Dataset records
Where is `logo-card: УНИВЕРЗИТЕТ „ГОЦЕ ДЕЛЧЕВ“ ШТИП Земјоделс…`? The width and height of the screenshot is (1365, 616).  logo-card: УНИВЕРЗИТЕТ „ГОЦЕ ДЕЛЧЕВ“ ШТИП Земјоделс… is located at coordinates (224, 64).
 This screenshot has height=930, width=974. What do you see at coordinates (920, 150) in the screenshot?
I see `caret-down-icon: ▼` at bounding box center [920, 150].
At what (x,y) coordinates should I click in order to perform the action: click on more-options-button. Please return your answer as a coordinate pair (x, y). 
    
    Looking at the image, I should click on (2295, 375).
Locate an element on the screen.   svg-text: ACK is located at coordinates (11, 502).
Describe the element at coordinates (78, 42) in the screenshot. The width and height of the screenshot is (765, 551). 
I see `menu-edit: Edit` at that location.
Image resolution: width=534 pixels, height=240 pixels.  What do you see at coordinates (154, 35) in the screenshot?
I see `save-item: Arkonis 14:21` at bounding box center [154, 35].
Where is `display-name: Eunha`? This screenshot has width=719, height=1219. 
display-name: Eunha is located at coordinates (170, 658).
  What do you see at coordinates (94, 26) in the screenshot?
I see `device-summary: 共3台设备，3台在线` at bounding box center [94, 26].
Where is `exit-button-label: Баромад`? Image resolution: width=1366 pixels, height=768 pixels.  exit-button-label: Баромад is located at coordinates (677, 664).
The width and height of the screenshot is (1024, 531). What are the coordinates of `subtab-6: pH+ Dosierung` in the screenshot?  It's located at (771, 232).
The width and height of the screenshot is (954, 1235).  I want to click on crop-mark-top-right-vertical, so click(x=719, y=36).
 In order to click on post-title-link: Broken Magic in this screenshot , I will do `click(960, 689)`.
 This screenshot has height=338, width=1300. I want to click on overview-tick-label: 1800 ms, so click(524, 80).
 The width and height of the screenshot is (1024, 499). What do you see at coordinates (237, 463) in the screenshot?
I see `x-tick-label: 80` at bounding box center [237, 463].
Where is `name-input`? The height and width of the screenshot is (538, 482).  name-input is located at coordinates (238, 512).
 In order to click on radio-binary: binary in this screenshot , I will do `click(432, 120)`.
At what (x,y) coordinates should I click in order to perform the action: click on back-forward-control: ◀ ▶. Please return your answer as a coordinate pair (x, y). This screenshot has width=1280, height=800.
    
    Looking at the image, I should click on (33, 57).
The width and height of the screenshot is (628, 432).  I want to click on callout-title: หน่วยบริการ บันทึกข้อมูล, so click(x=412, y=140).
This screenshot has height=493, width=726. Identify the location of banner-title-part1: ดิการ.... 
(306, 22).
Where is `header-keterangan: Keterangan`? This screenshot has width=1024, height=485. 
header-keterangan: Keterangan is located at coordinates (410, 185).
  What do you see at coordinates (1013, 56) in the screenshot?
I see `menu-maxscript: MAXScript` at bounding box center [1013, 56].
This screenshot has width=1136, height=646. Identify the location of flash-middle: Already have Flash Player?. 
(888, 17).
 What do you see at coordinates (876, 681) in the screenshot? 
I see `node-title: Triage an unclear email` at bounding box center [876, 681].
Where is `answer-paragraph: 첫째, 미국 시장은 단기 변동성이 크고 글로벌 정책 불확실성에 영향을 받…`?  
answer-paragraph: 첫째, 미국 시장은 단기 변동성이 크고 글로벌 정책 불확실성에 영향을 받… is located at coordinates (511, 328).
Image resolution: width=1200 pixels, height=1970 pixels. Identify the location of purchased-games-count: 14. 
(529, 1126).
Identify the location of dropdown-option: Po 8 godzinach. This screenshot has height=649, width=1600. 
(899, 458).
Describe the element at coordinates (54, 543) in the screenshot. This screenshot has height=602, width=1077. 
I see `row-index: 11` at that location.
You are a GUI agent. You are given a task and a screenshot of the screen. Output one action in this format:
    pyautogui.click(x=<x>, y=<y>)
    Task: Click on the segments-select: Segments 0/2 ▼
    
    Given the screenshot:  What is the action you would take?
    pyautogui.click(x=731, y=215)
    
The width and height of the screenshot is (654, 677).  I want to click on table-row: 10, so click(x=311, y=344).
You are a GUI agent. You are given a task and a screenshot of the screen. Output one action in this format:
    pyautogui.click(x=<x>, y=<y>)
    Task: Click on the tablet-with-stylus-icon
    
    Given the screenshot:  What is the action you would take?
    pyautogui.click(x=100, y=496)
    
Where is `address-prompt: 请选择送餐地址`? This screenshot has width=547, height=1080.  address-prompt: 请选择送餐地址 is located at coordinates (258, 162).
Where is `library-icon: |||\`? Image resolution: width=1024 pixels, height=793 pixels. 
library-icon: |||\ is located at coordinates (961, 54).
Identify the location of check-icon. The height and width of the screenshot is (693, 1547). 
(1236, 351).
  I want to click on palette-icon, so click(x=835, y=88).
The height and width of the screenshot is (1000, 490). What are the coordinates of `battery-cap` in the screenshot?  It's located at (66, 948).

- **WHAT YOU WILL DO**:
Revise the records above, replacing every "Where is" with "What is the position of" and leaving everything else the same.

- **FINISHED TASK**:
What is the position of `logo-card: УНИВЕРЗИТЕТ „ГОЦЕ ДЕЛЧЕВ“ ШТИП Земјоделс…`? The width and height of the screenshot is (1365, 616).  logo-card: УНИВЕРЗИТЕТ „ГОЦЕ ДЕЛЧЕВ“ ШТИП Земјоделс… is located at coordinates (224, 64).
 This screenshot has height=930, width=974. What do you see at coordinates (920, 150) in the screenshot?
I see `caret-down-icon: ▼` at bounding box center [920, 150].
At what (x,y) coordinates should I click in order to perform the action: click on more-options-button. Please return your answer as a coordinate pair (x, y). 
    
    Looking at the image, I should click on (2295, 375).
Locate an element on the screen.   svg-text: ACK is located at coordinates (11, 502).
Describe the element at coordinates (78, 42) in the screenshot. The width and height of the screenshot is (765, 551). 
I see `menu-edit: Edit` at that location.
Image resolution: width=534 pixels, height=240 pixels.  What do you see at coordinates (154, 35) in the screenshot?
I see `save-item: Arkonis 14:21` at bounding box center [154, 35].
What is the position of `display-name: Eunha`? This screenshot has width=719, height=1219. 
display-name: Eunha is located at coordinates (170, 658).
  What do you see at coordinates (94, 26) in the screenshot?
I see `device-summary: 共3台设备，3台在线` at bounding box center [94, 26].
What is the position of `exit-button-label: Баромад`? Image resolution: width=1366 pixels, height=768 pixels.  exit-button-label: Баромад is located at coordinates (677, 664).
The width and height of the screenshot is (1024, 531). What are the coordinates of `subtab-6: pH+ Dosierung` in the screenshot?  It's located at (771, 232).
The width and height of the screenshot is (954, 1235).  I want to click on crop-mark-top-right-vertical, so click(x=719, y=36).
 In order to click on post-title-link: Broken Magic in this screenshot , I will do `click(960, 689)`.
 This screenshot has height=338, width=1300. I want to click on overview-tick-label: 1800 ms, so click(524, 80).
 The width and height of the screenshot is (1024, 499). What do you see at coordinates (237, 463) in the screenshot?
I see `x-tick-label: 80` at bounding box center [237, 463].
What is the position of `name-input`? The height and width of the screenshot is (538, 482).  name-input is located at coordinates (238, 512).
 In order to click on radio-binary: binary in this screenshot , I will do `click(432, 120)`.
At what (x,y) coordinates should I click in order to perform the action: click on back-forward-control: ◀ ▶. Please return your answer as a coordinate pair (x, y). This screenshot has width=1280, height=800.
    
    Looking at the image, I should click on (33, 57).
The width and height of the screenshot is (628, 432).  I want to click on callout-title: หน่วยบริการ บันทึกข้อมูล, so click(x=412, y=140).
This screenshot has height=493, width=726. Identify the location of banner-title-part1: ดิการ.... 
(306, 22).
What is the position of `header-keterangan: Keterangan`? This screenshot has width=1024, height=485. 
header-keterangan: Keterangan is located at coordinates (410, 185).
  What do you see at coordinates (1013, 56) in the screenshot?
I see `menu-maxscript: MAXScript` at bounding box center [1013, 56].
This screenshot has width=1136, height=646. Identify the location of flash-middle: Already have Flash Player?. 
(888, 17).
 What do you see at coordinates (876, 681) in the screenshot? 
I see `node-title: Triage an unclear email` at bounding box center [876, 681].
What is the position of `answer-paragraph: 첫째, 미국 시장은 단기 변동성이 크고 글로벌 정책 불확실성에 영향을 받…`?  
answer-paragraph: 첫째, 미국 시장은 단기 변동성이 크고 글로벌 정책 불확실성에 영향을 받… is located at coordinates (511, 328).
Image resolution: width=1200 pixels, height=1970 pixels. Identify the location of purchased-games-count: 14. 
(529, 1126).
Identify the location of dropdown-option: Po 8 godzinach. This screenshot has height=649, width=1600. 
(899, 458).
Describe the element at coordinates (54, 543) in the screenshot. This screenshot has height=602, width=1077. 
I see `row-index: 11` at that location.
You are a GUI agent. You are given a task and a screenshot of the screen. Output one action in this format:
    pyautogui.click(x=<x>, y=<y>)
    Task: Click on the segments-select: Segments 0/2 ▼
    
    Given the screenshot:  What is the action you would take?
    pyautogui.click(x=731, y=215)
    
The width and height of the screenshot is (654, 677).  I want to click on table-row: 10, so click(x=311, y=344).
You are a GUI agent. You are given a task and a screenshot of the screen. Output one action in this format:
    pyautogui.click(x=<x>, y=<y>)
    Task: Click on the tablet-with-stylus-icon
    
    Given the screenshot:  What is the action you would take?
    pyautogui.click(x=100, y=496)
    
What is the position of `address-prompt: 请选择送餐地址`? This screenshot has width=547, height=1080.  address-prompt: 请选择送餐地址 is located at coordinates (258, 162).
What is the position of `library-icon: |||\`? Image resolution: width=1024 pixels, height=793 pixels. 
library-icon: |||\ is located at coordinates (961, 54).
Identify the location of check-icon. The height and width of the screenshot is (693, 1547). 
(1236, 351).
  I want to click on palette-icon, so click(x=835, y=88).
The height and width of the screenshot is (1000, 490). What are the coordinates of `battery-cap` in the screenshot?  It's located at (66, 948).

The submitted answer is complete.